*** Begin section ***
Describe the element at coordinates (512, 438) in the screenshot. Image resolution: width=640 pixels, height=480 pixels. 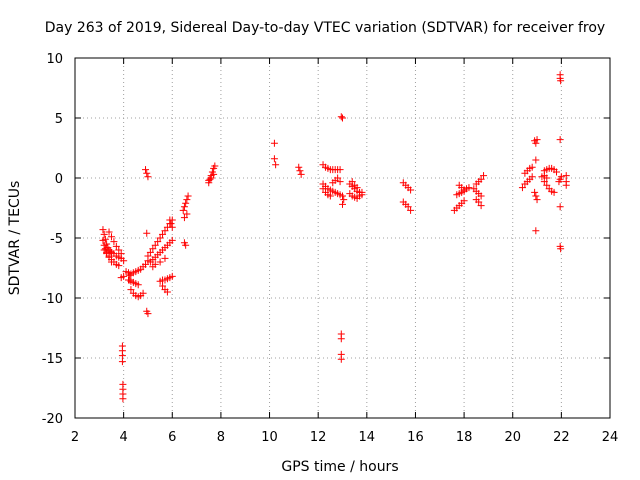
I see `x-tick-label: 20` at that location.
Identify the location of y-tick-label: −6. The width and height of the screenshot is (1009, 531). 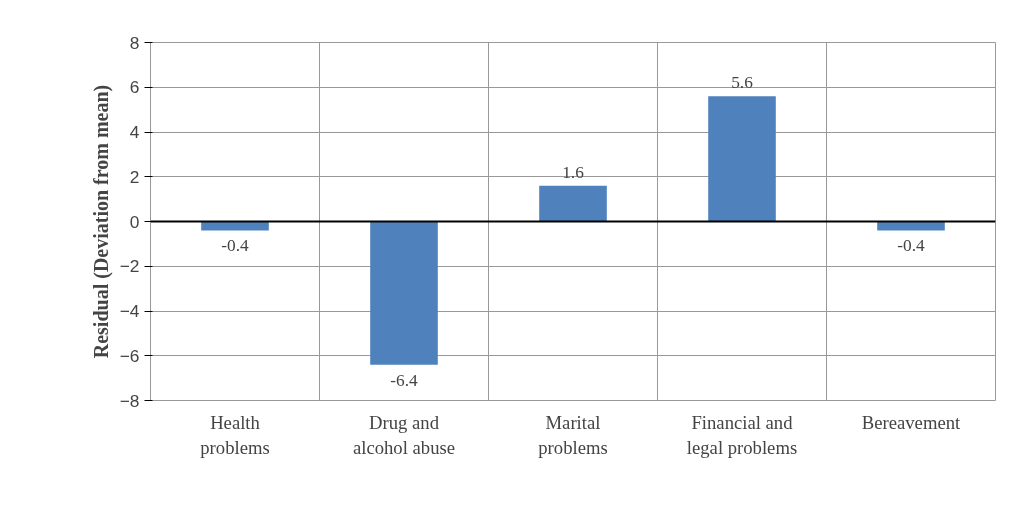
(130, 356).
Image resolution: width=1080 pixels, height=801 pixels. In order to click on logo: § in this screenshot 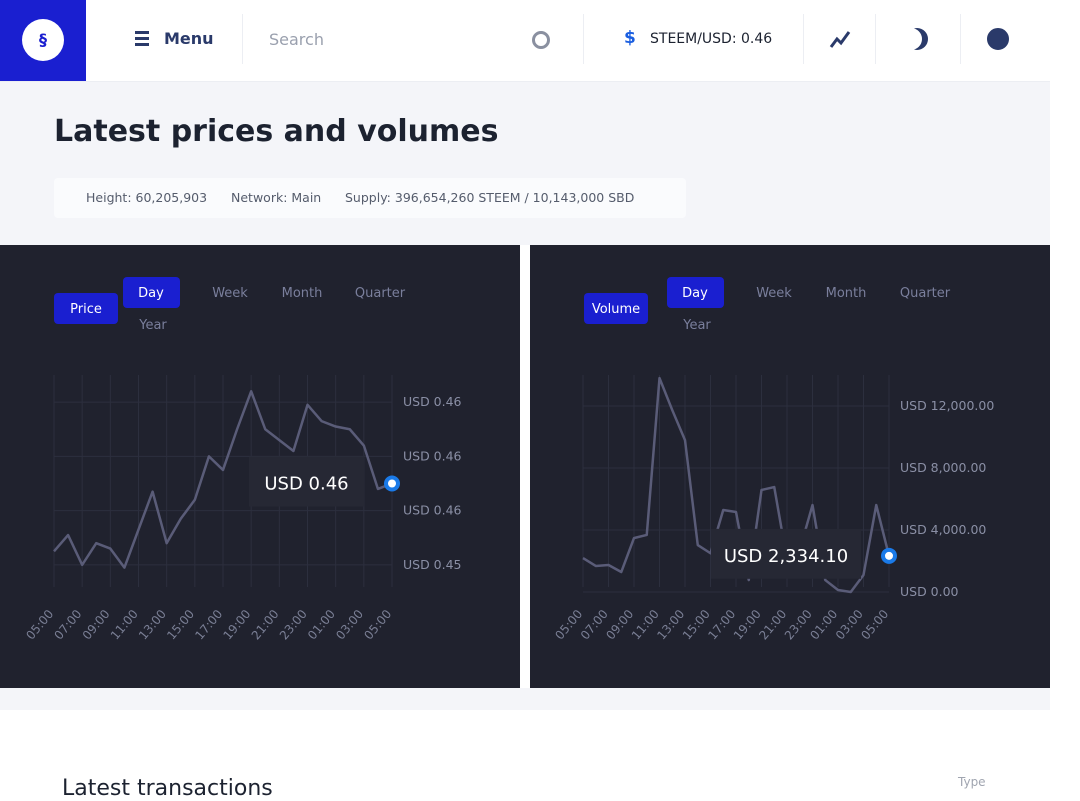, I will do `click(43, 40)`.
*** End section ***
◆ Description of the task: Convert the data, starting at the beginning and ending at the line containing "(130, 356).", into a two-column CSV with the header input,output and one row per text and its answer. Quote each field, replace line breaks with spaces, and leave out the pictures.

◆ Answer to the exercise:
input,output
"Describe the element at coordinates (512, 438) in the screenshot. Image resolution: width=640 pixels, height=480 pixels.","I see `x-tick-label: 20` at that location."
"Identify the location of y-tick-label: −6. The width and height of the screenshot is (1009, 531).","(130, 356)."